> _TEXT SHOWN_:
# Explore Dataset - Homework exercice 1 (Programming task)

## Introduction

This dataset consists of tv shows and movies available on Netflix as of 2019. The dataset is collected from Flixable which is a third-party Netflix search engine.

Dataset with Netflix content available as of 2019
[Netflix content dataset](https://www.kaggle.com/shivamb/netflix-shows)

This dataset was gathered from kaggle and it was used to cluster movies togheter to find similar movies and create recommendations.

### Inspiration:

1. Understanding what content is available in different countries
2. Identifying similar content by matching text-based features
3. Network analysis of Actors / Directors and find interesting insights
4. Is Netflix has increasingly focusing on TV rather than movies in recent years.

### Authors:

**Grupo: 5** 
- André Moreira, 62058
- Catarina Silva, 76399
- Luís Marques, 81526


In [None]:
#Import Pandas library
import pandas as pd

#Import Numpy library
import numpy as np

#Import Plotly library
import plotly.express as px

## Load dataset and first analysis

In [None]:
# Load dataset from the folder datasets
netflix_df = pd.read_csv("./datasets/netflix_titles.csv")
# returns rows
netflix_df.head()

In [None]:
# Print a concise summary of a DataFrame
netflix_df.info()

In [None]:
# Return a tuple representing the dimensionality of the DataFrame.
netflix_df.shape

In [None]:
# Generate descriptive statistics.
netflix_df.describe(include=np.object)

In [None]:
# Examine how often specific values occur in release_year column
netflix_df['release_year'].value_counts()

## Quering the dataset

In [None]:
netflix_df[netflix_df['release_year'] > 2019]

## Sorting

In [None]:
netflix_df.sort_values(by='release_year').head()

## Transforming Dataset

In [None]:
# Convert season to minutes and convert x min to x (convert string to int)
def convert_duration(d):
    a = d.split(' ')
    if a[1] == 'min':
        return int(a[0])
    else:
        #estimate season duration
        # 12 = average number of episodes
        # 45 = average number of minutes per episode
        return int(a[0])*12*45
        
netflix_df['duration'] = netflix_df['duration'].apply(convert_duration)
netflix_df.head()

In [None]:
# Count the number of Nulls
netflix_df.isnull().sum()

### Missing values

In [None]:
# Remove Nulls
netflix_df.dropna(inplace=True)

In [None]:
# Count the number of Nulls
netflix_df.isnull().sum()

### Convert String Date to Datetime

1. Conversion Times

In [None]:
# Conversion times with inference and without

'''
%timeit pd.to_datetime(netflix_df['date_added'], infer_datetime_format=True)

> _AIM OF THE EXERCISE_:
Output the stretch of the Netflix dataset notebook above word for word, beginning at the words "# returns rows" and stopping after "Generate descriptive statistics.". The lines that come next are separate material from the notebook.

> _MATERIAL PROVIDED_:
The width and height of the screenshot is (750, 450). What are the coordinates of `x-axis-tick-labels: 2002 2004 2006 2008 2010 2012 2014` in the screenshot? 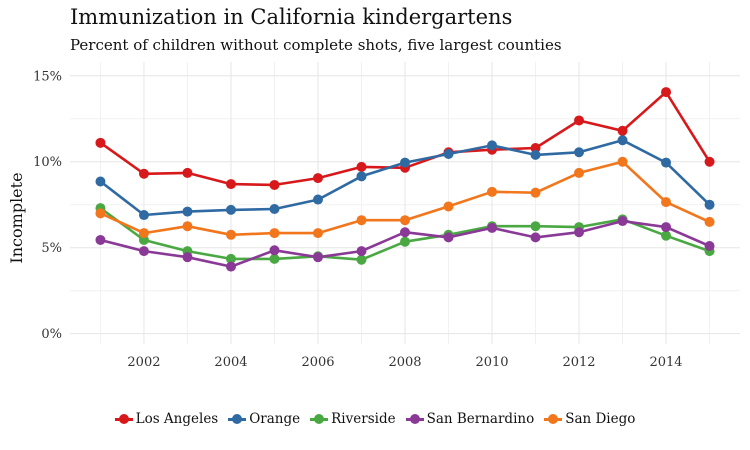 It's located at (404, 362).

> _COMPLETED EXERCISE_:
# returns rows
netflix_df.head()

In [None]:
# Print a concise summary of a DataFrame
netflix_df.info()

In [None]:
# Return a tuple representing the dimensionality of the DataFrame.
netflix_df.shape

In [None]:
# Generate descriptive statistics.